*** Opening of Data for review ***

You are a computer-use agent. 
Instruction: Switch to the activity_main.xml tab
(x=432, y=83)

*** Close of Data for review ***
*** Opening of Data for review ***

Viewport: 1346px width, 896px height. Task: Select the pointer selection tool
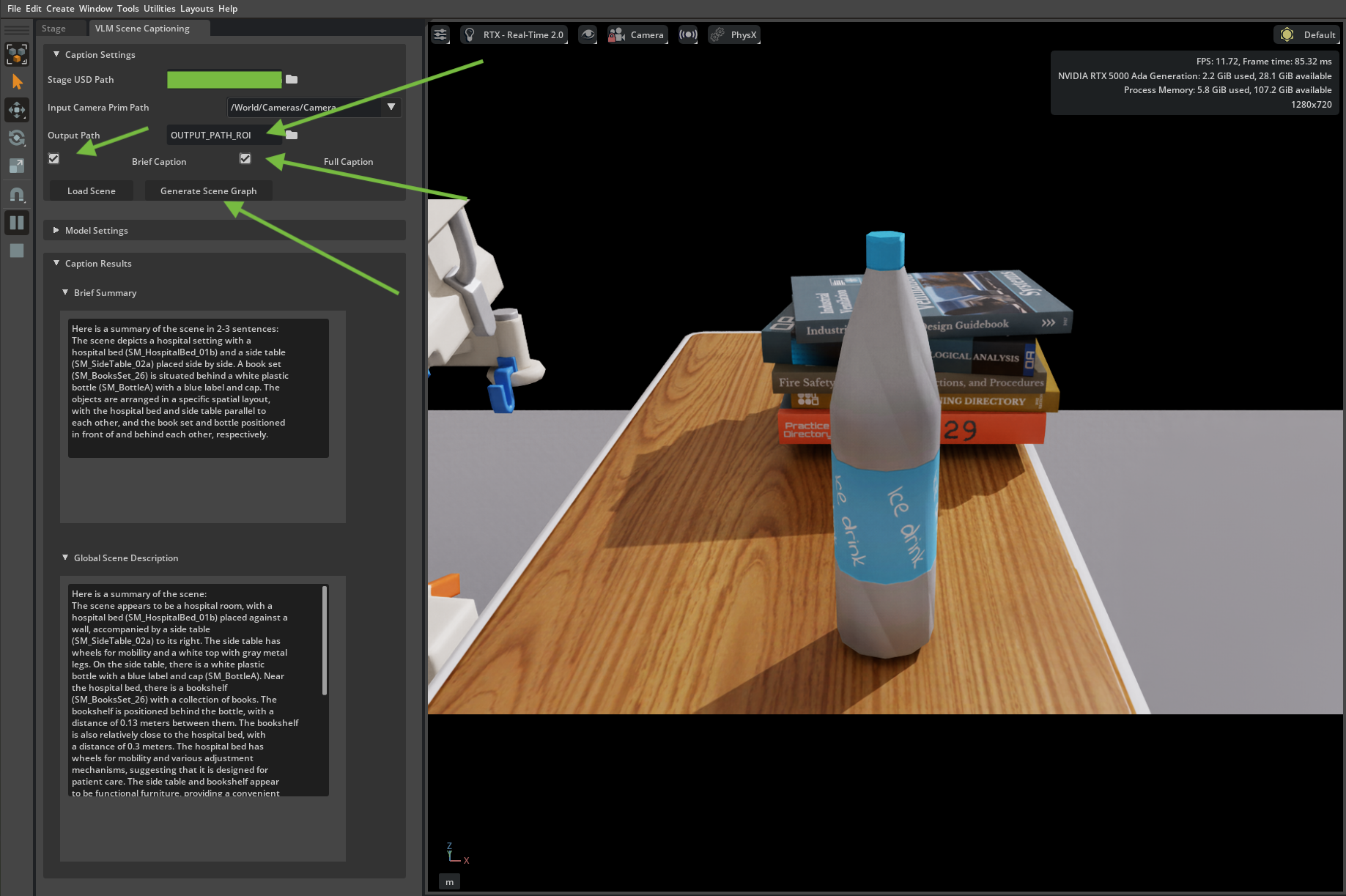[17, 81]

*** Close of Data for review ***
*** Opening of Data for review ***

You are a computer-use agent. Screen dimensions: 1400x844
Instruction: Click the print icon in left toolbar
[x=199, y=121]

*** Close of Data for review ***

* _Task to complete_: Copy each line in the data that holds the word "agent".

* _Result of the task_:
You are a computer-use agent. 
You are a computer-use agent. Screen dimensions: 1400x844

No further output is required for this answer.